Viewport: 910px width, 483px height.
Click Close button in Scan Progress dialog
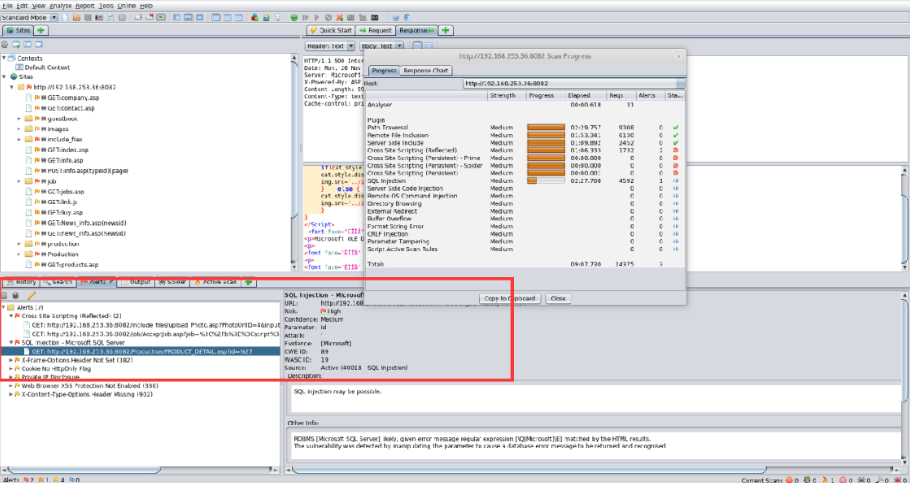click(x=558, y=298)
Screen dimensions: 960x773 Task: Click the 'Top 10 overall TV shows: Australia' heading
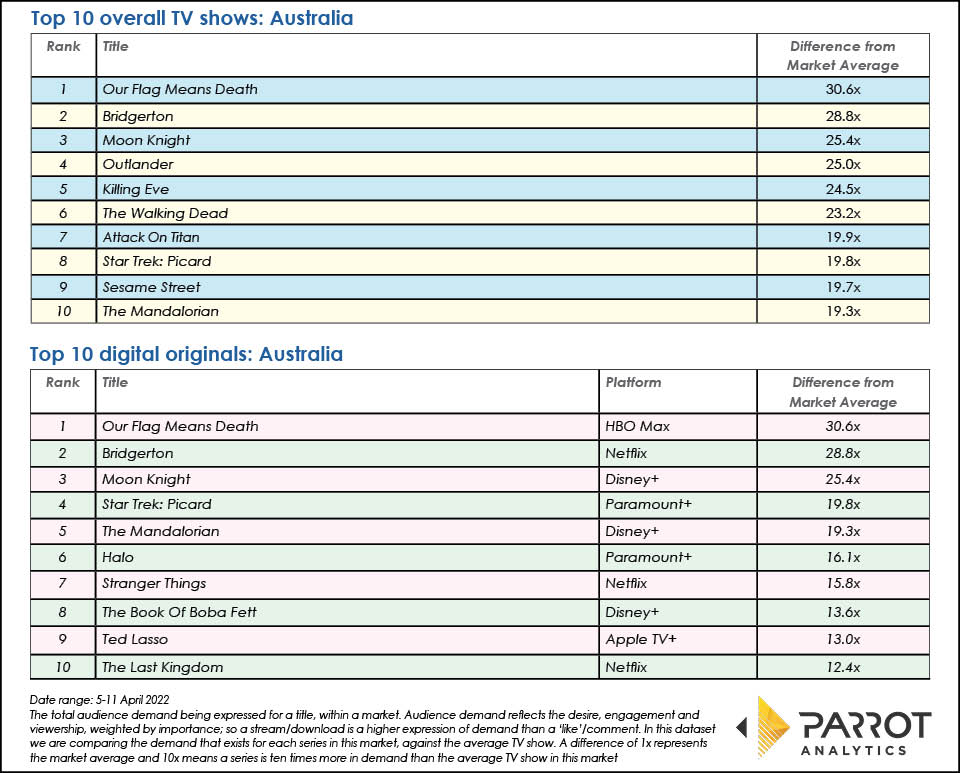coord(191,18)
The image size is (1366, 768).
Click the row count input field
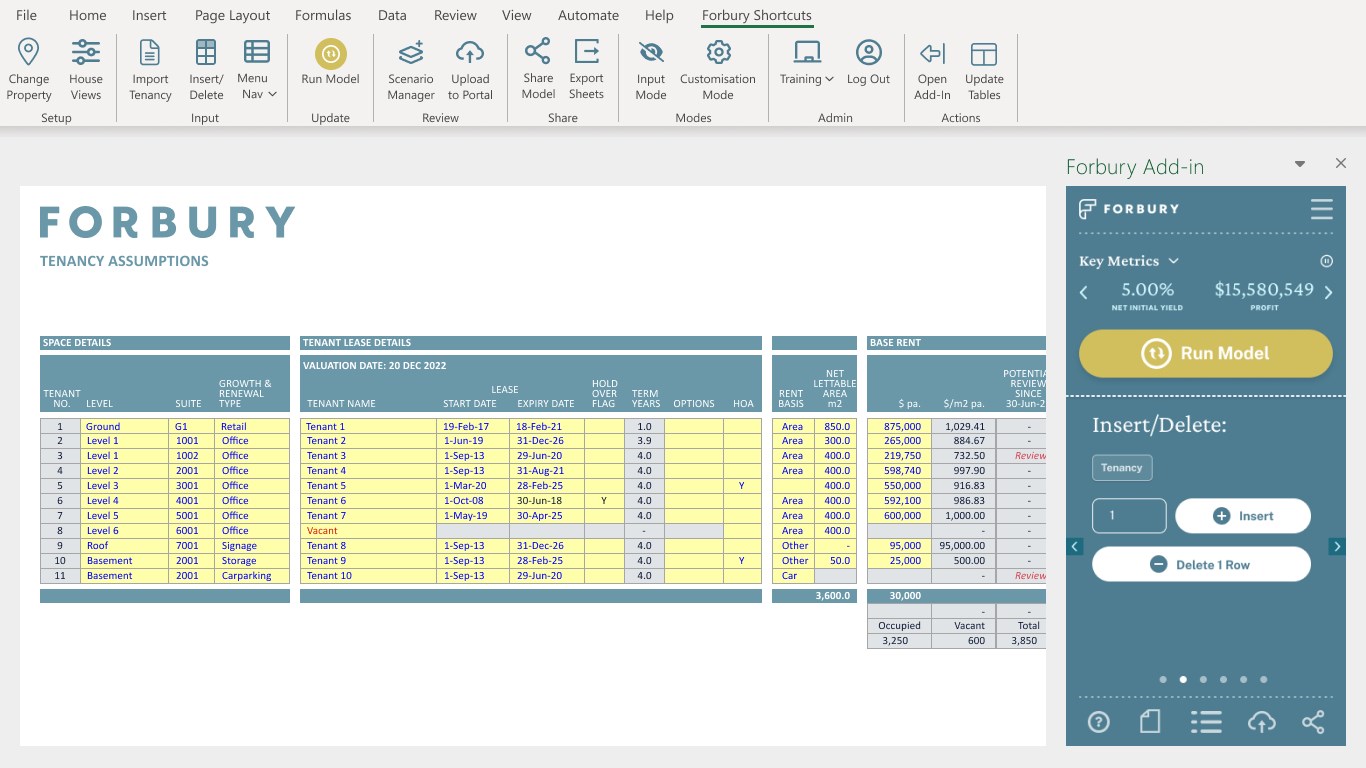click(x=1129, y=516)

*BRIEF:*
Can you render all of the entries above as a two-column CSV with the headers instruction and location, one row per entry holding its text and its answer? Put each value in double quotes, replace line breaks with spaces, and leave the pictures out.

*RESPONSE TO THIS EXERCISE:*
instruction,location
"Viewport: 910px width, 483px height. Click Close button in Scan Progress dialog","click(x=558, y=298)"
"Screen dimensions: 960x773 Task: Click the 'Top 10 overall TV shows: Australia' heading","coord(191,18)"
"The image size is (1366, 768). Click the row count input field","click(x=1129, y=516)"